##### Bacaan

Dalam diskusi buku berjudul 40 Masalah Syiah yang diadakan Balitbang Kemenag, 17 Desember 2012, Fahmi Salim (FS) menuduh telah memutarbalikkan fakta sejarah terkait dengan terbunuhnya Utsman bin Affan.
Sembari menolak keterlibatan Aisyah, Thalhah, Zubair dan sahabat-sahabat yang lain, Fahmi menduga tuduhan Kang Jalal tersebut disandarkan pada kitab al-Muraja'at karangan Syafruddin al-Musawi yang menurutnya kitab fiktif yang penuh dengan tuduhan jahat.
Ada beberapa kesalahan fatal FS dalam diskusi atas studi kasus-kasus lektur dan khazanah keagamaan di Hotel Millenium, Tanah Abang, Jakarta Pusat tersebut.
Pertama, sebagai anggota Komisi Pengkajian dan Penelitian MUI Pusat seharusnya FS tidak berargumentasi dengan dugaan. Bisa dibayangkan kalau MUI Pusat saja mengandalkan dugaan untuk membuktikan apa yang FS anggap sesat. Maka tidak aneh kalau MUI daerah seperti Sampang dan Jawa Timur pun mengandalkan isu-isu irrasional dalam fatwanya, seperti yang penulis sebut di awal tulisan ini. Argumentasi yang tentunya lebih buruk dari sekedar dugaan yang dipraktekkan FS.
Kedua, Kitab al-Muraja'at baik edisi asli maupun terjemahan yang diterbitkan Mizan dengan judul Dialog Sunni-Syiah dilengkapi dengan referensi yang otoritatif. Alih-alih melacaknya untuk membuktikan benar tidaknya apa yang ditulis pengarangnya, FS malah menuduhnya sebagai buku palsu.
Jelas kalau FS benar-benar terkena sindrom cognitive dissonance. Mencari kambing hitam, melemparkan tuduhan adalah cara yang paling mudah untuk menghindari konsekwensi yang pasti dihadapi.
Ketiga, FS hanya melakukan copy paste dalam menuduh al-Muraja'at sebagai buku fiktif. Tampaknya FS menukilnya dari makalah Mustafa Ya'qub yang disampaikan pada seminar Istiqlal, 21 September 1997, yang diterbitkan dengan judul Mengapa Kita Menolak Syiah.
Untuk tidak mengulangi pembahasan yang sudah ada, di sini penulis tidak akan membahas polemik tentang al-Muraja'at. Poin yang ingin penulis tunjukkan dalam bagian ini betapa para pendukung fatwa sesat MUI Jatim benar-benar terkena sindrom cognitive dissonance, tidak hanya FS tapi semua pihak yang menolak keberadaan Syiah.
Keempat, FS menuduh Emilia di halaman 83 bukunya telah menfitnah para tokoh perang Jamal yang memerangi Ali. Menurutnya ini suatu tuduhan yang luar biasa terhadap para sahabat. Sekali lagi, di sini, tampak ketidakcerdasan FS -untuk tidak menyebut ketololannya- dalam membaca buku. Pada halaman yang dimaksud Emilia hanya menukil pendapat para ulama terdahulu yang melaporkan peristiwa Jamal kepada kita.

##########
##### Bahan yang Disediakan

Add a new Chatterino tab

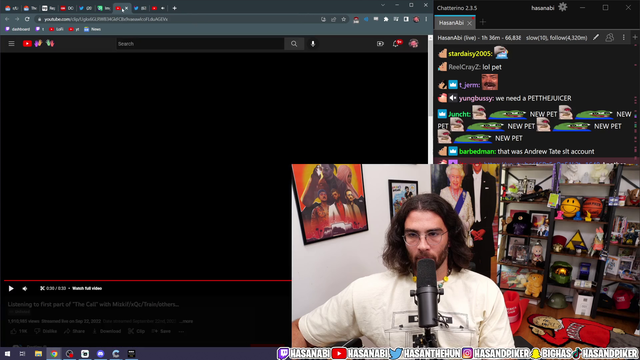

##########
##### Bahan yang Disediakan

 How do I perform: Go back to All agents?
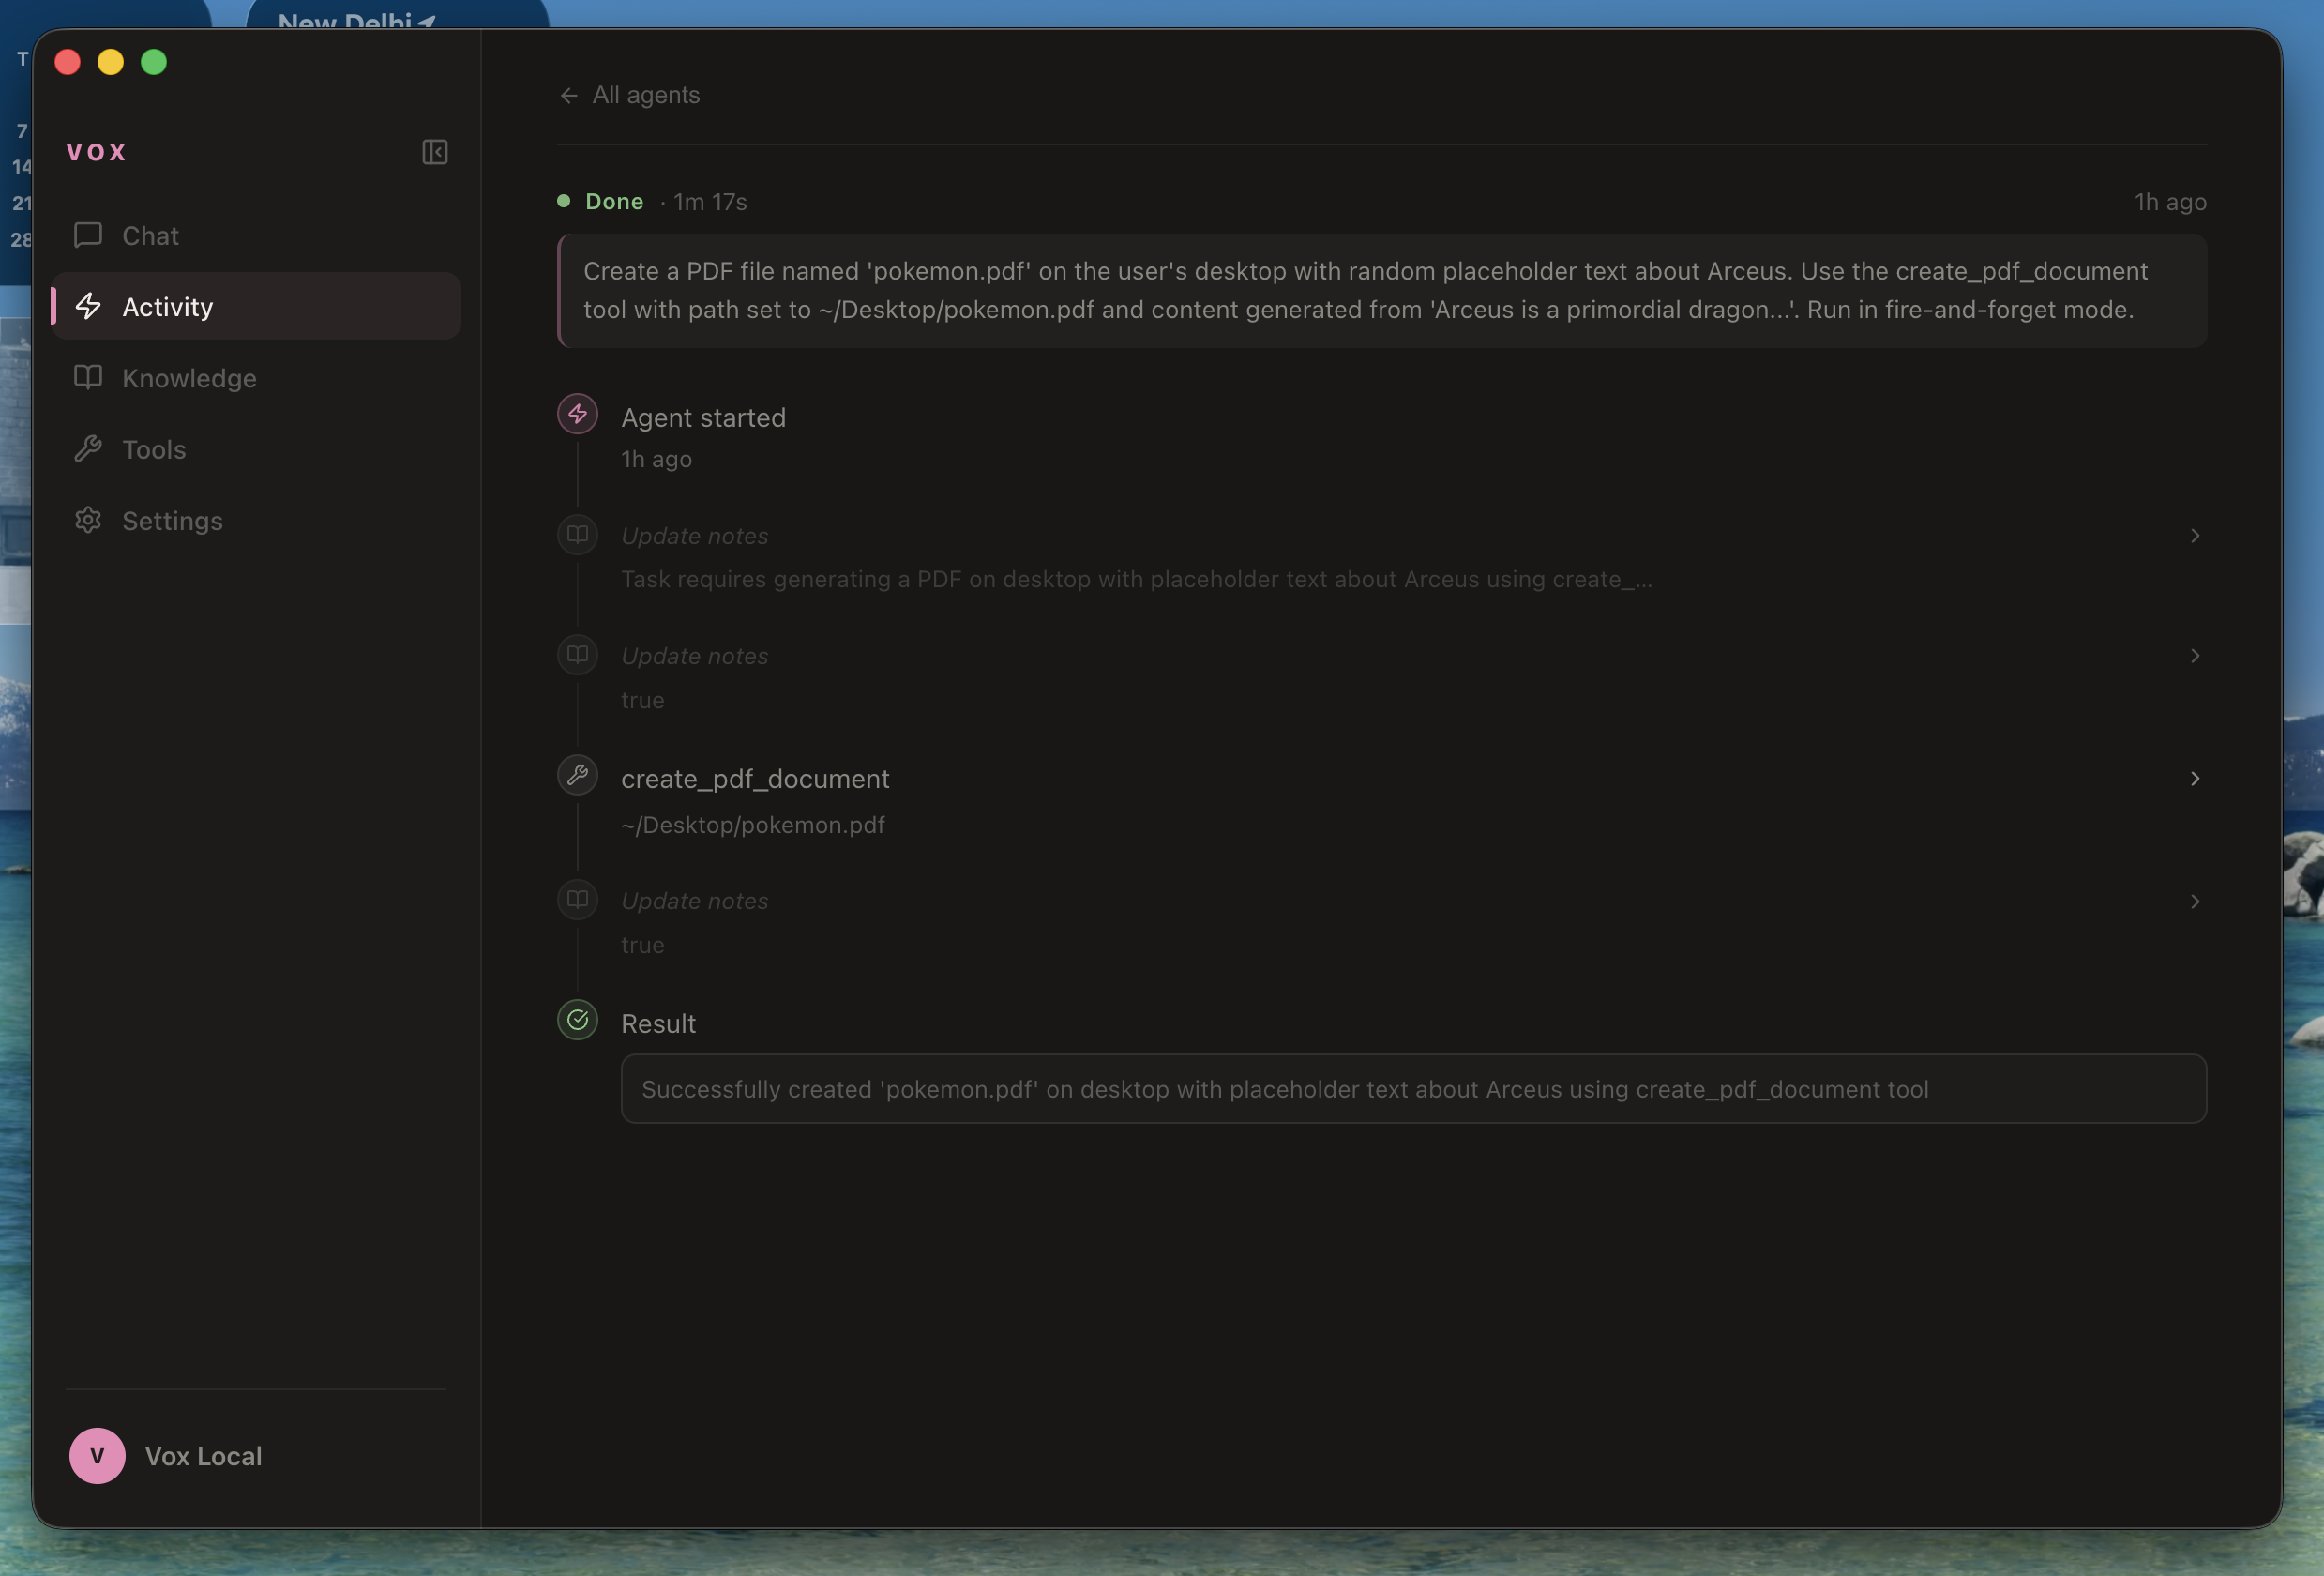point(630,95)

##########
##### Bahan yang Disediakan

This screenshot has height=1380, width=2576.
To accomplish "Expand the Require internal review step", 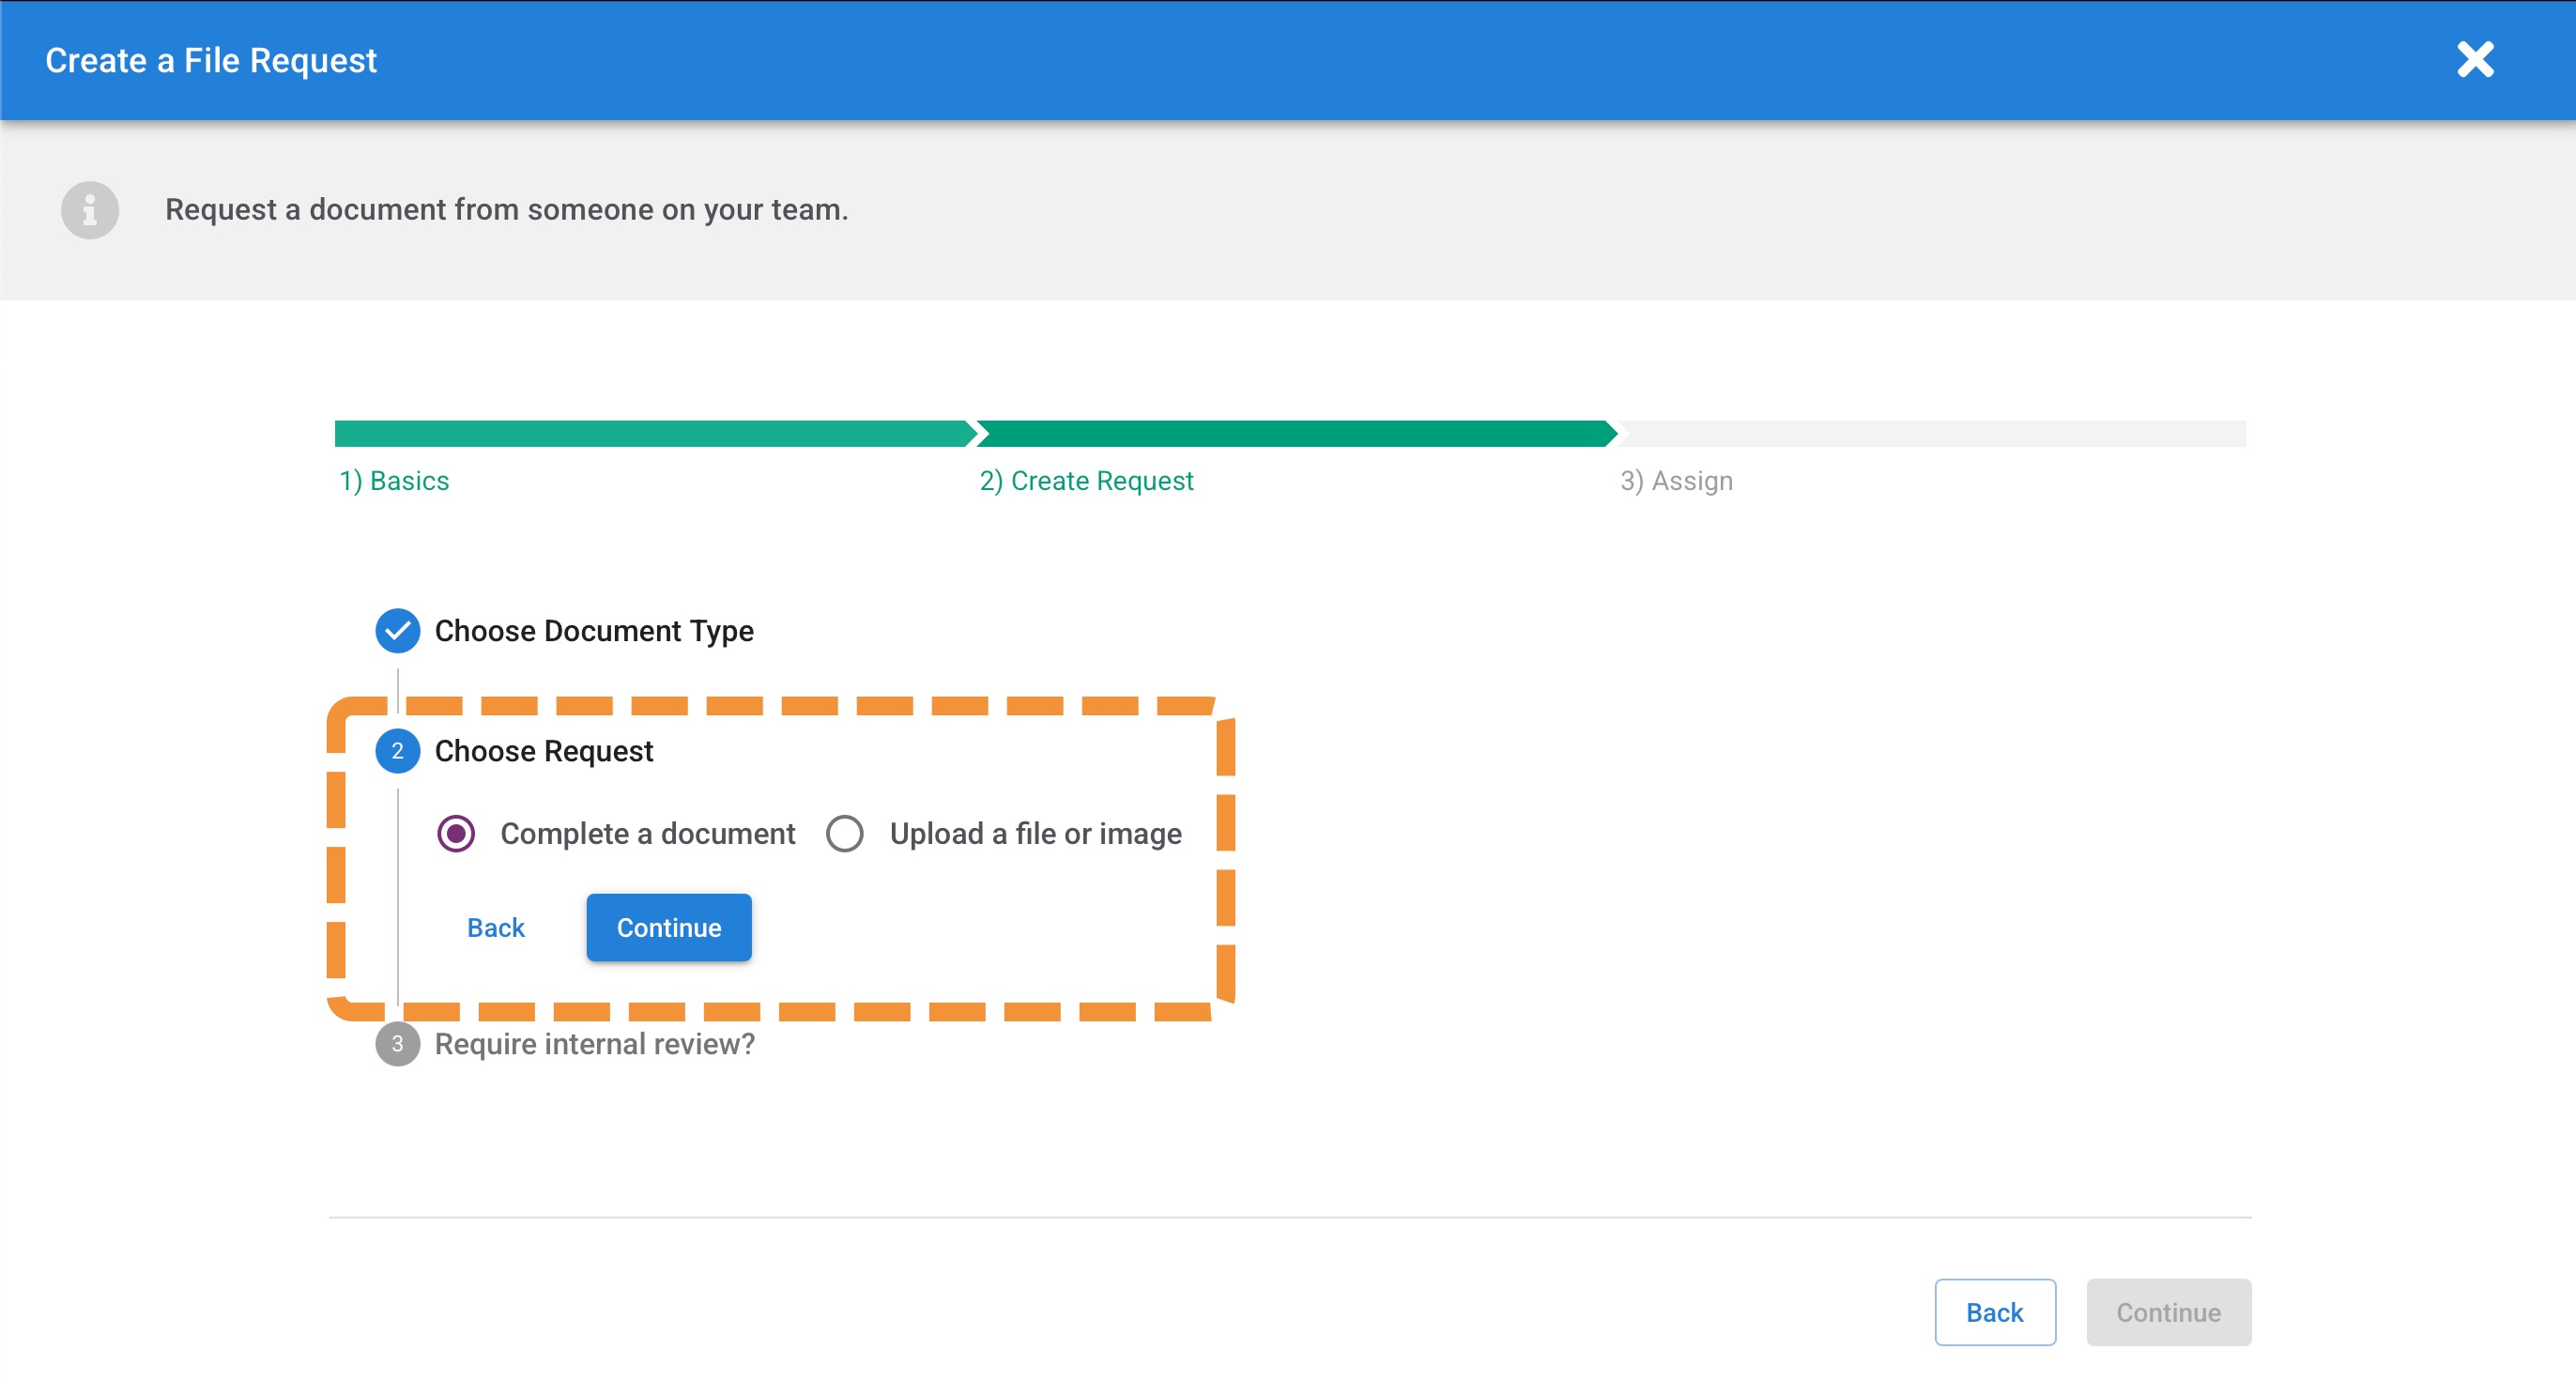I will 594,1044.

##########

- [Tantangan]:
A: Bisakah Anda menyalin seluruh isi bacaan, mulai dari "Kedua, Kitab al-Muraja'at" hingga "Kita Menolak Syiah.", tanpa mengubah satu kata pun?
B: Baris mana saja dalam daftar yang memuat kata "width"? Pilih dan salin baris-baris itu, dengan membedakan huruf besar dan huruf kecil.
Bacaan dan daftar di atas adalah dua bahan yang terpisah.

- [Hasil Latihan]:
A:
Kedua, Kitab al-Muraja'at baik edisi asli maupun terjemahan yang diterbitkan Mizan dengan judul Dialog Sunni-Syiah dilengkapi dengan referensi yang otoritatif. Alih-alih melacaknya untuk membuktikan benar tidaknya apa yang ditulis pengarangnya, FS malah menuduhnya sebagai buku palsu.
Jelas kalau FS benar-benar terkena sindrom cognitive dissonance. Mencari kambing hitam, melemparkan tuduhan adalah cara yang paling mudah untuk menghindari konsekwensi yang pasti dihadapi.
Ketiga, FS hanya melakukan copy paste dalam menuduh al-Muraja'at sebagai buku fiktif. Tampaknya FS menukilnya dari makalah Mustafa Ya'qub yang disampaikan pada seminar Istiqlal, 21 September 1997, yang diterbitkan dengan judul Mengapa Kita Menolak Syiah.

B:
This screenshot has height=1380, width=2576.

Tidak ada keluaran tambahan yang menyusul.